Protease-activated receptor 2 (PAR2) is a G-protein-coupled receptor critical in regulating inflammation, pain, and physiological functions such as wound healing and epithelial barrier integrity. Chronic PAR2 activation contributes to numerous inflammatory and immune diseases, including inflammatory bowel disease (IBD), asthma, and arthritis, and plays a role in tumor progression by promoting proliferation, angiogenesis, and metastasis. Despite its biological importance, no drugs directly targeting PAR2 are commercially available, highlighting an urgent need for effective therapeutic solutions.
In this study, we designed and synthesized novel triazole peptide derivatives with anti-inflammatory properties as PAR2 antagonists. Using environmentally sustainable methodologies, we optimized reaction conditions to achieve substantial reductions in synthesis time and increased yields. The synthesis of benzyl azides was reduced to 15 minutes (from 3–12 hours), and triazole formation was completed in 5 minutes, lowering the total reaction time from 15 hours to 25 minutes. Employing water as a solvent ensured alignment with green chemistry principles.

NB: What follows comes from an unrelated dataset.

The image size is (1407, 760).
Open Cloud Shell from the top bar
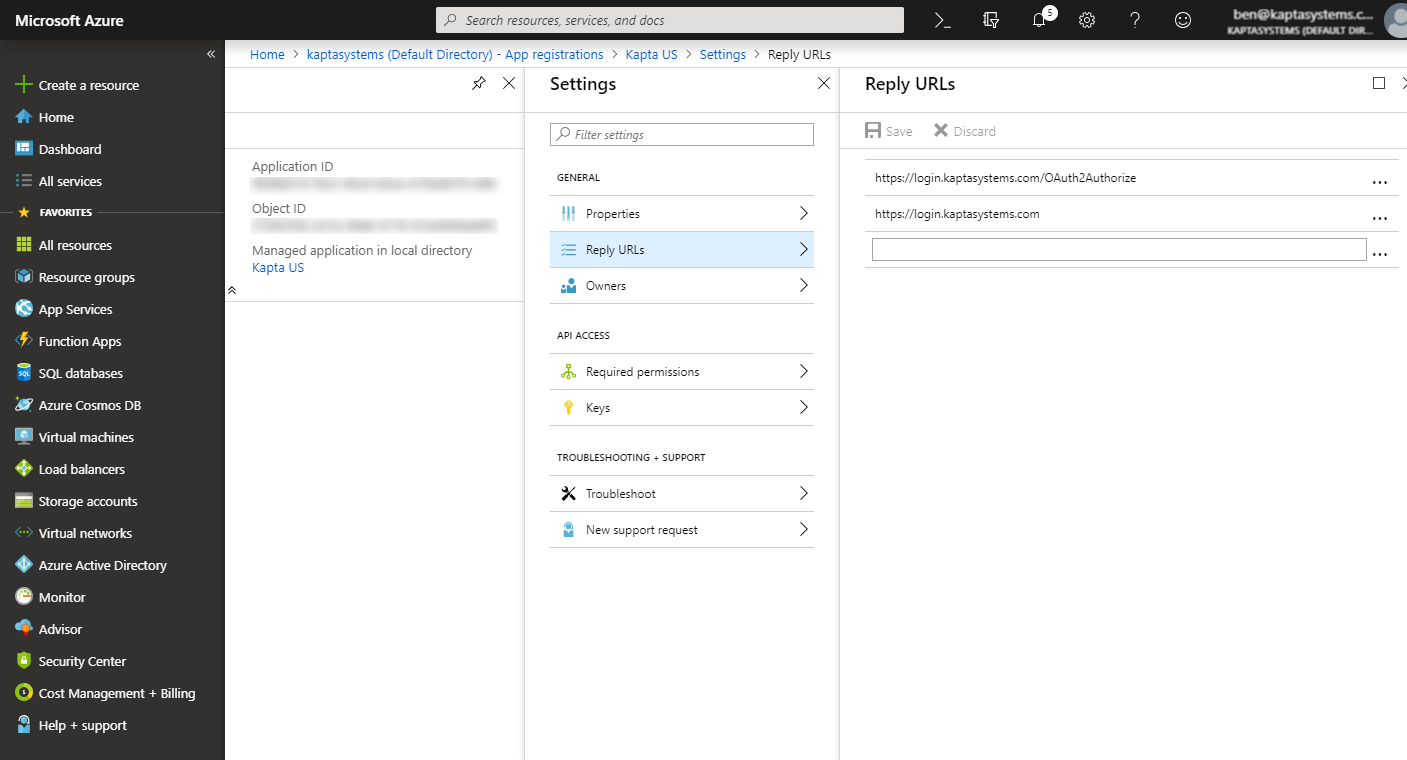click(x=941, y=19)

The synthesized triazole derivatives demonstrated yields over 62%, and peptide-coupled products exceeded 77%. Structural confirmation was performed using ¹H NMR, ¹³C NMR, and HR-MS. These results underscore the potential of these derivatives as PAR2 antagonists, offering a foundation for addressing inflammation-related and other pathological conditions.
Future efforts will focus on evaluating cell viability, assessing in vitro PAR2 inhibitory activity through Ca²⁺ mobilization assays, and conducting 3D-QSAR analyses to elucidate structure-activity relationships. This work represents a significant step forward in the development of novel therapies for PAR2-related diseases.